Stated task 1 —
In the rows, take the part that opens with the line containing "Task: Select the Improvement" and closes with the line containing "pyautogui.click(x=817, y=28)". Rename "Instruction" to "Command" throughout that part, leave everything else unchanged, and give back only those lines.

Excerpt provided —
--- Begin ---

Halyard Bulk Load is a MapReduce application designed to efficiently load RDF data from Hadoop Filesystem (HDFS) into HBase in the form of a Halyard dataset.

Halyard Bulk Load consumes RDF files in various formats supported by RDF4J RIO, including:

  • Binary RDF (.brf)
  • Json-LD (.jsonld)
  • N3 (.n3)
  • N-Quads (.nq)
  • N-Triples (.nt)
  • RDFa (.xhtml, .html)
  • RDF JSON (.rj)
  • RDF XML (.rdf, .rdfs, .owl, .xml)
  • TriG (.trig)
  • TriX (.xml, .trix)
  • Turtle (.ttl)

All the supported RDF formats can be also compressed with one of the compression codecs supported by Hadoop, including:

  • Gzip (.gz)
  • Bzip2 (.bz2)
  • LZO (.lzo)
  • Snappy (.snappy)

Halyard Bulk Load

Bulk Load usage:

  1. Open terminal on a Hadoop cluster node with a configured HBase.
  2. Don’t forget to kinit with your credentials if on a secured cluster.
  3. You may optionally execute hdfs dfs -ls -R <path_to_RDF_files> command to verify your RDF files location and access.
  4. Execute ./bulkload <input_path(s)_of_the_RDF_files> <temporary_path_for_HTable files> <HBase_table_name> to launch the Bulk Load application. Following features are supported:
    • More input paths can be delimited by comma.
    • The input paths are searched for the supported files recurrently.

--- End ---

Provided records —
--- Begin ---

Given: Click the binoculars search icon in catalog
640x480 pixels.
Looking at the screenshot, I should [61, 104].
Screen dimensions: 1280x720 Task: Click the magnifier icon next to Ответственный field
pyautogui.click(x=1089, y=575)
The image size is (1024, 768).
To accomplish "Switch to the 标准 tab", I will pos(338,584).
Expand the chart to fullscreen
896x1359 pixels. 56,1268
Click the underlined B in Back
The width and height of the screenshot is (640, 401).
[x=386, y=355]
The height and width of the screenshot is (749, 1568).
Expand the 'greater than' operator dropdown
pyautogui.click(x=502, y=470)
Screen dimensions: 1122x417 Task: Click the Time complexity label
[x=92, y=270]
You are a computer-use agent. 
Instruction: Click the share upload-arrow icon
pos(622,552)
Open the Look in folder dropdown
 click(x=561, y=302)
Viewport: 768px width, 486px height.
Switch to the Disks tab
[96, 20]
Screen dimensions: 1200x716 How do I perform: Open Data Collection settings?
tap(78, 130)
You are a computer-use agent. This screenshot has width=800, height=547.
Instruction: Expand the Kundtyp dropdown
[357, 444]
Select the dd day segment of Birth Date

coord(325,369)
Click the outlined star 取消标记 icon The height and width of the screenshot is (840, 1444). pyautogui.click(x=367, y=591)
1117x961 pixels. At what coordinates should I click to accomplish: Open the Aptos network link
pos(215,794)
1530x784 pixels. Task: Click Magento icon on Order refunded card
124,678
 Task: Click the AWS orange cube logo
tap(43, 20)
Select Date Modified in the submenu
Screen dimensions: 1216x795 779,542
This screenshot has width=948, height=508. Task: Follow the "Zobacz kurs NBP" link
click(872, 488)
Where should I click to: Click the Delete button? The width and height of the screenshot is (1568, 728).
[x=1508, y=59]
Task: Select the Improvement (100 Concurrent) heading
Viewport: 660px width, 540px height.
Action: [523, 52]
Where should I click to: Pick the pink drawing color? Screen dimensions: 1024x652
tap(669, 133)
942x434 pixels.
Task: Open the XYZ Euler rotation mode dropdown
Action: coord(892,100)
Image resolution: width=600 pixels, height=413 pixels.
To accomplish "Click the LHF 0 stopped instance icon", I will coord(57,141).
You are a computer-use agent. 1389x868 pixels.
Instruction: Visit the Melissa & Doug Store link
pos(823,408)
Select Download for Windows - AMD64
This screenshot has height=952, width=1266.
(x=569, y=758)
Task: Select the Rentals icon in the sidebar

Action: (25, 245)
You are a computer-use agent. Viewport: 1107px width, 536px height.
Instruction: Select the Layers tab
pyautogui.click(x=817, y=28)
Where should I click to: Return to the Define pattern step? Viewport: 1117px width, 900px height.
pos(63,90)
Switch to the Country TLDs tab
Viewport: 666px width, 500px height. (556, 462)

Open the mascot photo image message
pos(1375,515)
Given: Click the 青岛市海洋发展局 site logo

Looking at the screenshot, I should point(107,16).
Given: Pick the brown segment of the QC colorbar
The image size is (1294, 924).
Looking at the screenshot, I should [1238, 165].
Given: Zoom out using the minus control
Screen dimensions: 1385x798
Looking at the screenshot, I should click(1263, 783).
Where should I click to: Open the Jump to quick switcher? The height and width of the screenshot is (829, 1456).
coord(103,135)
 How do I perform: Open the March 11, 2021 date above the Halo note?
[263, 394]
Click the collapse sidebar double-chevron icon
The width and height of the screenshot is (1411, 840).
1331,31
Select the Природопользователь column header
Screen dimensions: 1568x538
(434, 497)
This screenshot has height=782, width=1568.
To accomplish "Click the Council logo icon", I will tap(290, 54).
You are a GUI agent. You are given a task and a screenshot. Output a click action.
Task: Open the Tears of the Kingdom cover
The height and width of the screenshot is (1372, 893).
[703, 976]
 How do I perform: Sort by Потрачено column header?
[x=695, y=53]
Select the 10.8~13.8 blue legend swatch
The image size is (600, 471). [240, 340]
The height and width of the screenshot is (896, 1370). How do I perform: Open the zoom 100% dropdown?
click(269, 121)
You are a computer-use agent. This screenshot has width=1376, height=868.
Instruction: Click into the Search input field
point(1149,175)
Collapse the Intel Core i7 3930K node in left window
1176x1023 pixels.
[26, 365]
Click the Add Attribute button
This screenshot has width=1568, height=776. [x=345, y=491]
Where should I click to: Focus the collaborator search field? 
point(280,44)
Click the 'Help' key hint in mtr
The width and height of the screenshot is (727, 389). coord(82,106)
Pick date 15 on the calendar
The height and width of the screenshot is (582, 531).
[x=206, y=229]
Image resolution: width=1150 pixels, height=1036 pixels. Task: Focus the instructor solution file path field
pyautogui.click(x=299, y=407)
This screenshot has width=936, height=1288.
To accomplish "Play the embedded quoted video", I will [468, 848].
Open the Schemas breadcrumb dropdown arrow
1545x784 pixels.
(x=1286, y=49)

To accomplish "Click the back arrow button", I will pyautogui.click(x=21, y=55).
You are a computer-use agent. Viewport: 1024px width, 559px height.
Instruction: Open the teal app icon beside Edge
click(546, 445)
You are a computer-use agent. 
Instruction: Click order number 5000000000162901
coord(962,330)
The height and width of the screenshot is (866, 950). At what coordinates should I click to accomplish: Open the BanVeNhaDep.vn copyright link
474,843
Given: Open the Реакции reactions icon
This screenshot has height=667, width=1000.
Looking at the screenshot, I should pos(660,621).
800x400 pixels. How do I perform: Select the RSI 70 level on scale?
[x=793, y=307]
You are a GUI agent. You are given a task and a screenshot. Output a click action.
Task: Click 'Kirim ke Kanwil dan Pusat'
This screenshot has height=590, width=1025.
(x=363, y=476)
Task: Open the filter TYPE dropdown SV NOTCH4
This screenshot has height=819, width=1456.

--- End ---

Stated task 2 —
Take the Halyard Bulk Load description further from where it stops.

Exercise response 1 —
Task: Select the Improvement (100 Concurrent) heading
Viewport: 660px width, 540px height.
Action: [523, 52]
Where should I click to: Pick the pink drawing color? Screen dimensions: 1024x652
tap(669, 133)
942x434 pixels.
Task: Open the XYZ Euler rotation mode dropdown
Action: coord(892,100)
Image resolution: width=600 pixels, height=413 pixels.
To accomplish "Click the LHF 0 stopped instance icon", I will coord(57,141).
You are a computer-use agent. 1389x868 pixels.
Command: Visit the Melissa & Doug Store link
pos(823,408)
Select Download for Windows - AMD64
This screenshot has height=952, width=1266.
(x=569, y=758)
Task: Select the Rentals icon in the sidebar

Action: (25, 245)
You are a computer-use agent. Viewport: 1107px width, 536px height.
Command: Select the Layers tab
pyautogui.click(x=817, y=28)

Exercise response 2 —
    • Temporary path for HTable files is used to store temporary HBase table files and the files are moved to their final HBase locations during the last stage of the Bulk Load process.
    • Optional property -Dmapreduce.job.queuename=<YARN_queue_name> can specify YARN queue to be used by the application.
    • Optional property -Dhalyard.parser.skipinvalid=true can be used to continue the Bulk Load process even in case of RDF parsing exceptions for particular files.
    • Optional property -Dhalyard.table.splitbits=<split_bits> can specify number of pre-computed HBase table region splits when the table does not exist yet and it is created during the Bulk Load. Number of table pre-splits is calculated as 3 * 2^<split_bits>. Default number of split_bits is 0, so each new HBase table is pre-split into 3 regions by default. Use this option wisely as a large number of table pre-splits can overload HBase as well as significantly affect Bulk Load performance.
    • Optional property -Dhalyard.parser.context.default=<default graph context> can specify default graph context for the ingested RDF triples
    • Optional property -Dhalyard.parser.context.override=true can override graph context of the loaded RDF quads with the default graph context
  5. Executed process will inform you about the tracking URL of the MapReduce application and about the bulk load progress.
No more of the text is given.